D.C. puts best face on school report

The superintendent of D.C. public schools yesterday said he had found some good news in a new national report that ranks D.C. schoolchildren as the country’s worst readers and only slightly better than some non-English-speaking children in the U.S. territories.

Superintendent Paul L. Vance said the achievement gap between white, black and Hispanic students has narrowed.

“We have increased since 1998 at the fourth-grade level in reading, by 12 points … and at the eighth-grade level [by four points],” Mr. Vance said in a statement. “Still, we are not satisfied with this rate of progress. We must and will aggressively move forward to do much more.”

The National Assessment of Educational Process (NAEP) on Thursday released “The Nation’s Report Card: Reading 2000,” which shows that fourth- and eighth-graders have improved slightly in reading over the past few years. But the country’s high school seniors are worse readers than 12th-graders in 1998.

D.C. public schoolchildren in all grades are falling behind their peers in other jurisdictions, even though the District spent $9,650 per pupil in 2001 — the second-highest per-pupil expenditure among the states, according to the NAEP report. Only New Jersey spent more per student — $10,145.

Meanwhile, the average salary for a D.C. teacher was $48,651 in 2001 — among the highest in the nation, according to the NAEP report. The District’s 16-to-1 student-teacher ratio was about the same as that of the states. Mr. Vance is paid $175,000 a year

D.C. school officials yesterday declined to provide current per-pupil expenditure, average salary and student-teacher ratio information.

“We absolutely cannot dismiss this,” Peggy Cooper Cafritz, president of the D.C. school board, said of the study. “We can explain it, but we can’t dismiss it. Our kids are just as capable of learning to read as any others — if we teach them well and treat them right.”

Mrs. Cafritz said it was “absolutely inexcusable” that D.C. children had such a high illiteracy rate. “We have spent millions, but it hasn’t changed in years.”

But board member Julie Mikuta said she was not surprised by the report’s findings.

“If you look at test scores, they haven’t gone up dramatically. No one is serving these kids well,” Ms. Mikuta said.

She said her committee, which focuses on teaching and learning, has been drafting plans to improve literacy. The plans include creating an office devoted to literacy, providing schools with literacy coaches, improving teacher training and allowing every student 90 minutes of uninterrupted reading each day.
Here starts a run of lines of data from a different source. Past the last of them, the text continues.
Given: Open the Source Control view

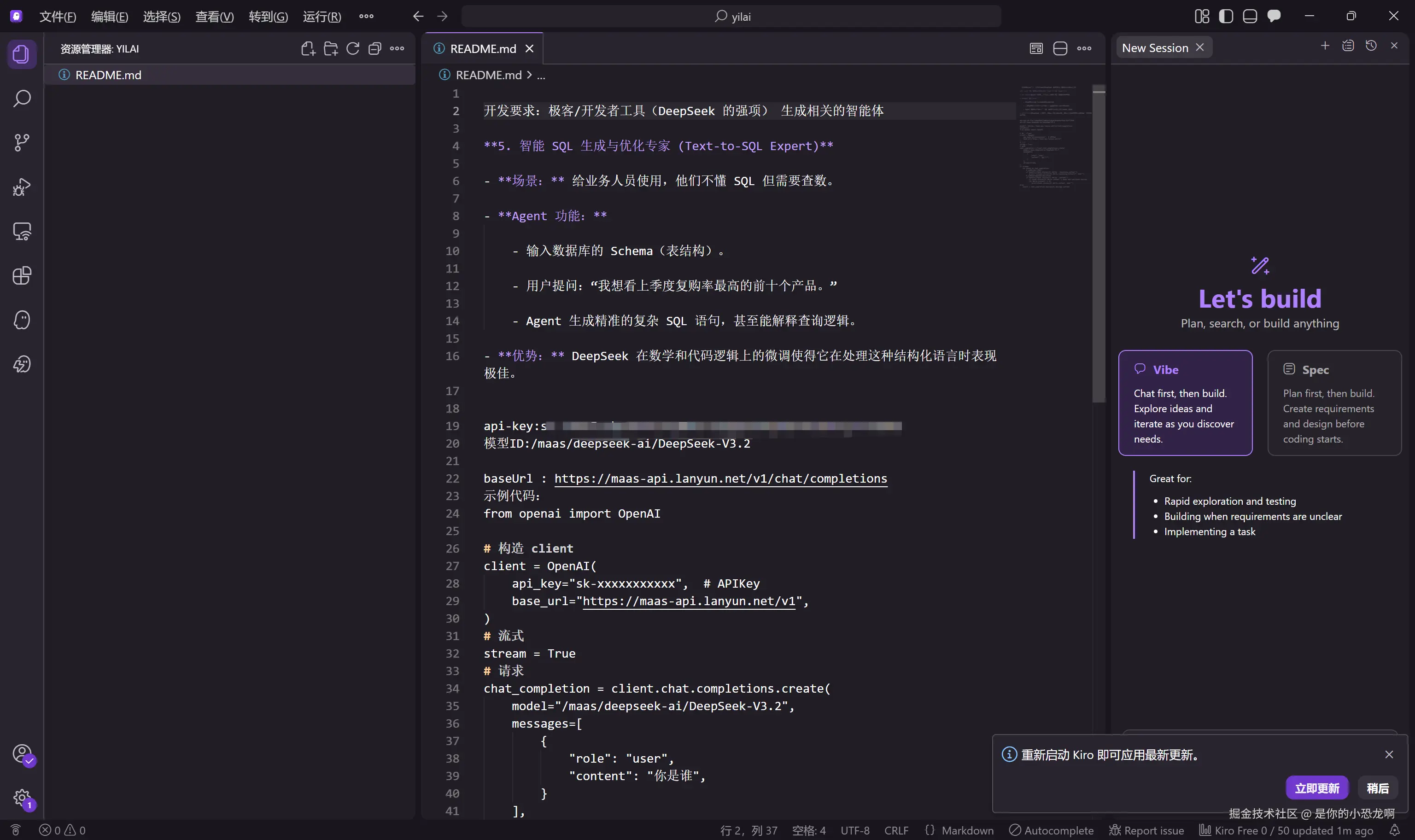Looking at the screenshot, I should [22, 143].
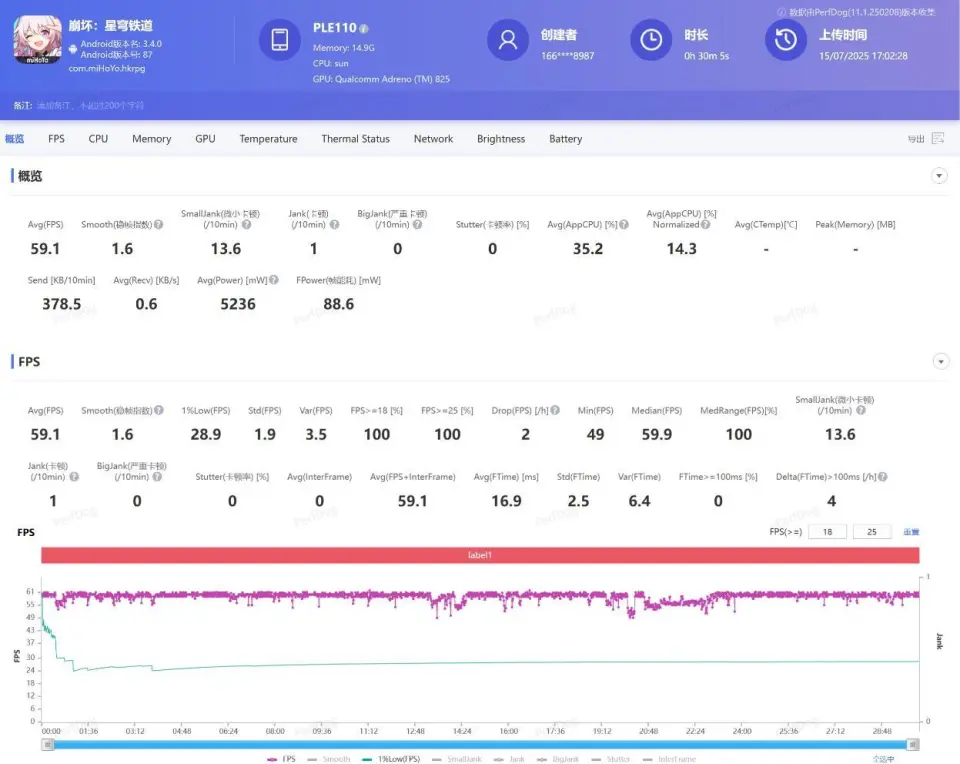
Task: Collapse the FPS section
Action: coord(939,361)

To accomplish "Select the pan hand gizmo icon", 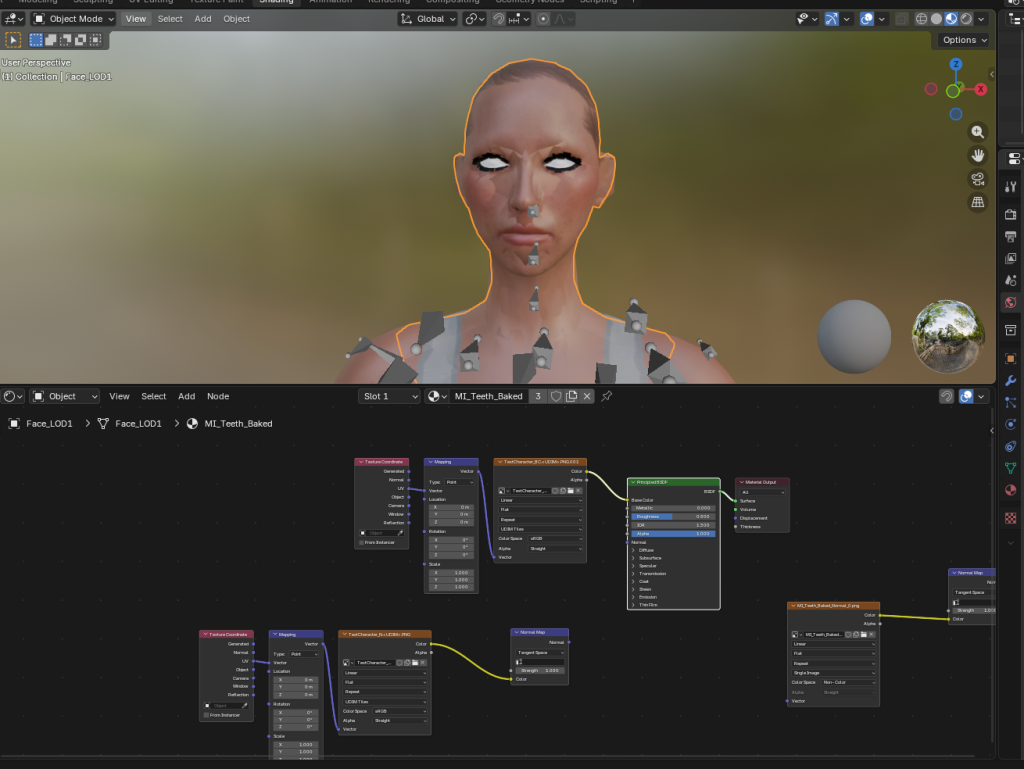I will [x=977, y=155].
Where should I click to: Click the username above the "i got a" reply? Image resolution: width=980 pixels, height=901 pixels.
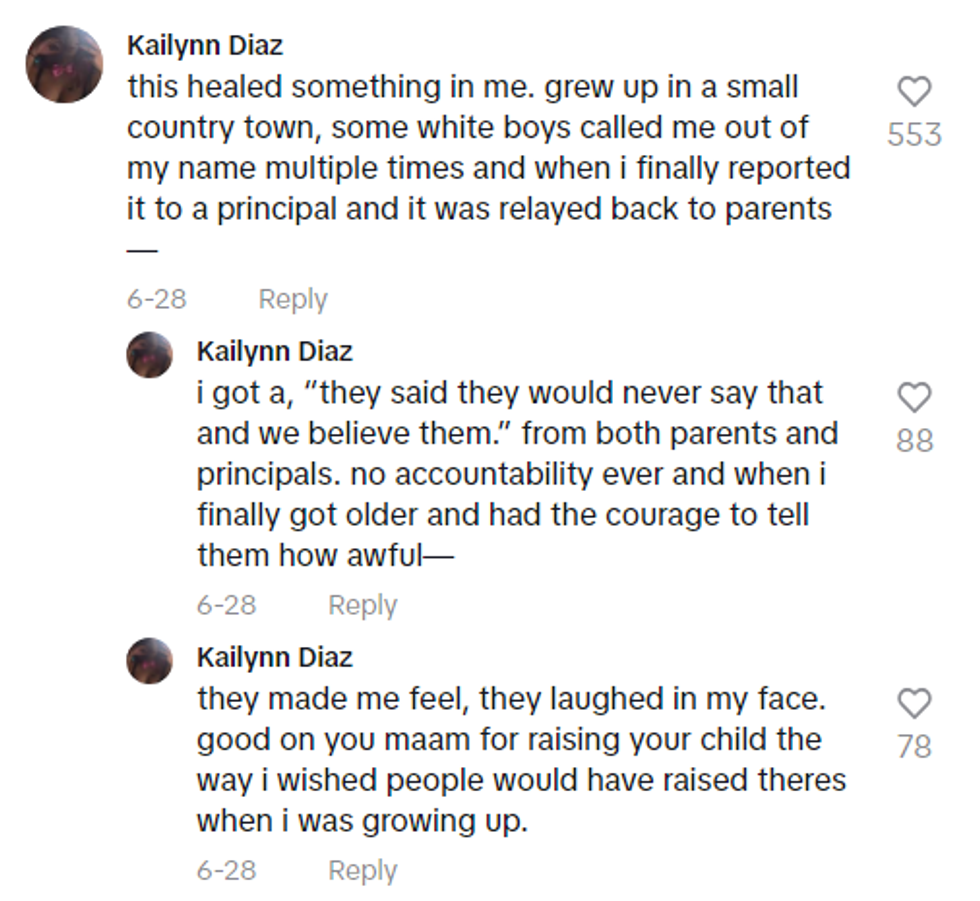[275, 352]
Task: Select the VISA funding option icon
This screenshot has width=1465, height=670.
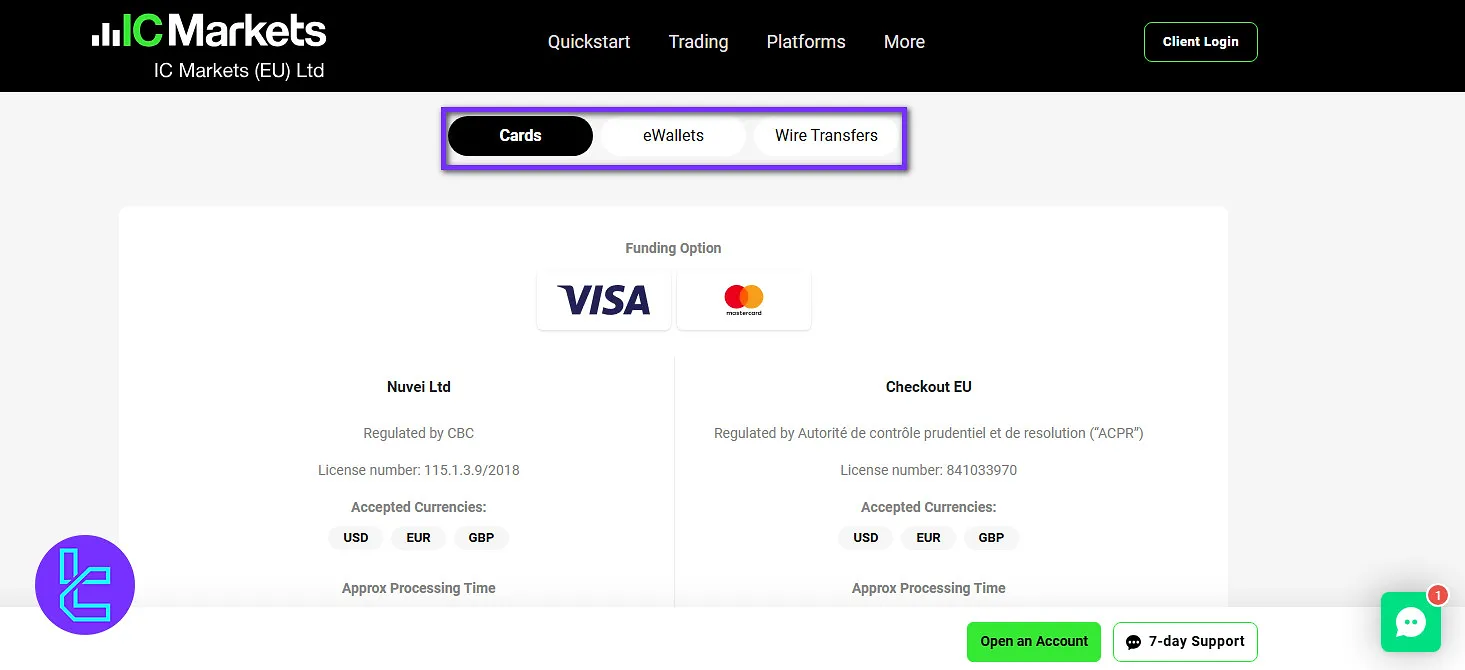Action: point(603,299)
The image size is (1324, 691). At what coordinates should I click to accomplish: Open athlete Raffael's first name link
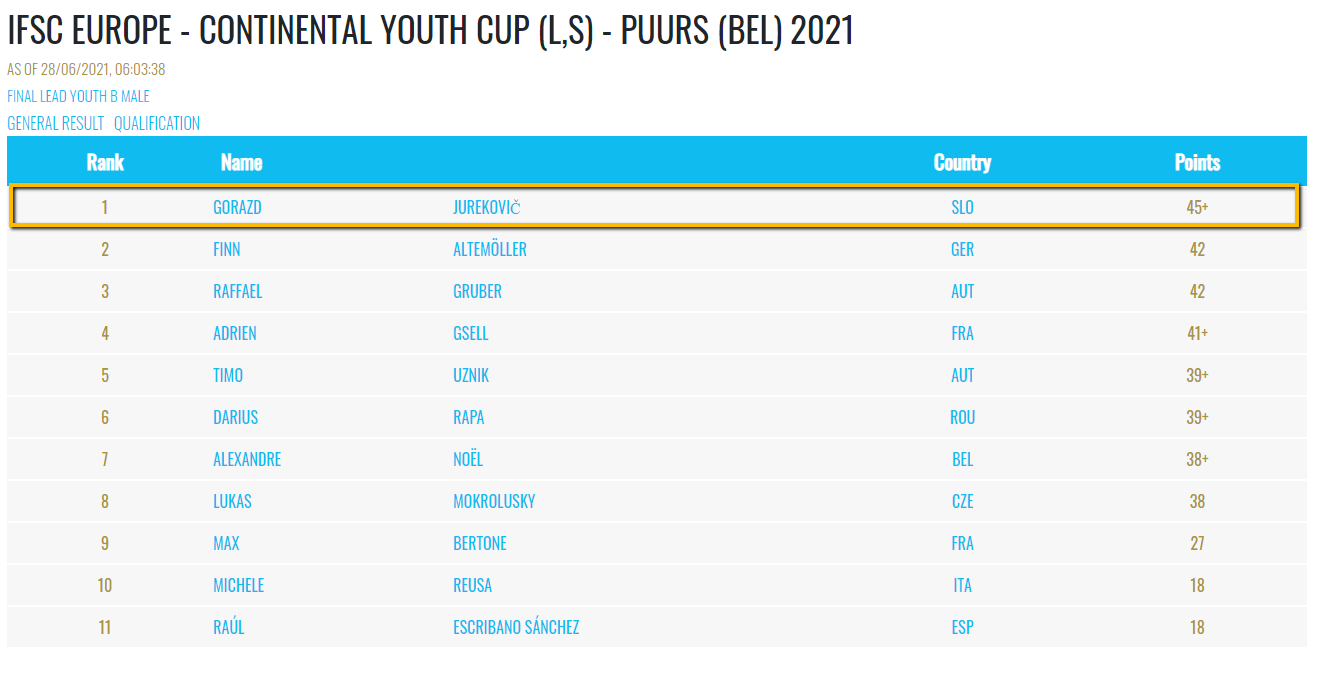[x=237, y=291]
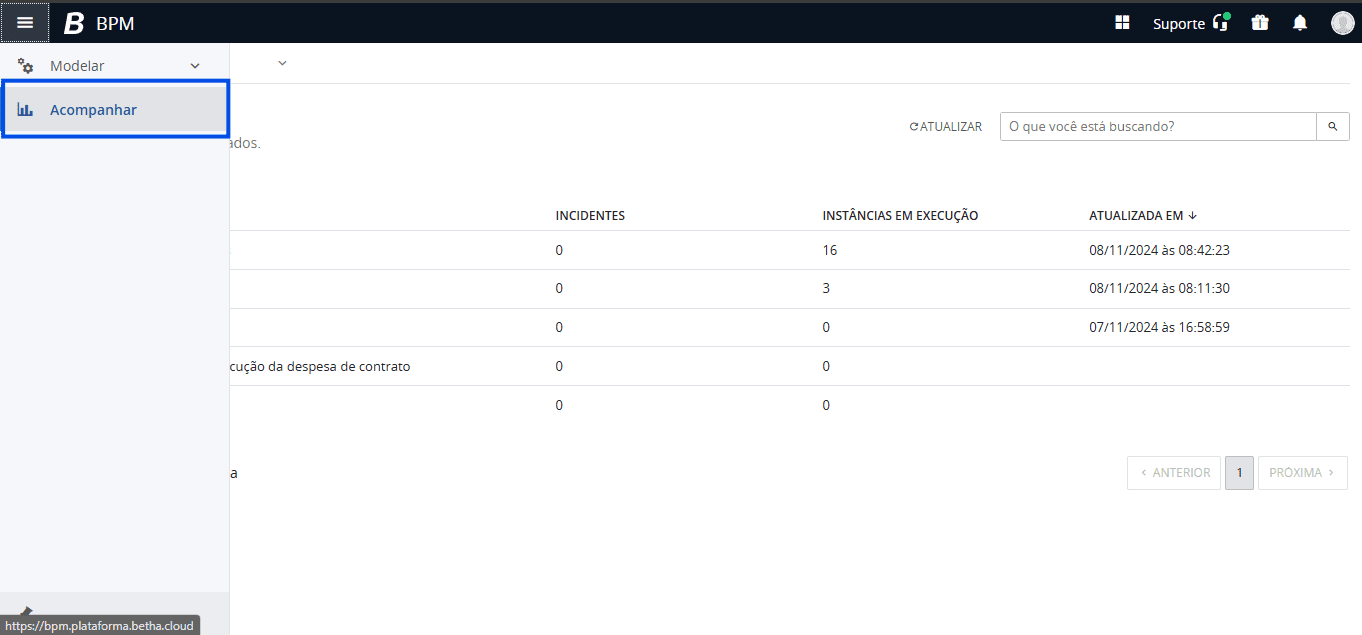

“Overall, this is very timely for us,” Ms. Mikuta said, noting that her panel will hold the city’s third literacy forum on Monday. “All children can read on grade level. That should be expected and a reality. We have to focus on getting there. And we need a literacy campaign in which everyone in the community is involved.”

In his statement, Mr. Vance noted that the District’s reading gap between black students and white students narrowed by 12 points, and the gap between Hispanic students and white students by 19 points. Those results were ranked as the third- and second-best in their categories, respectively, among the states in the NAEP report.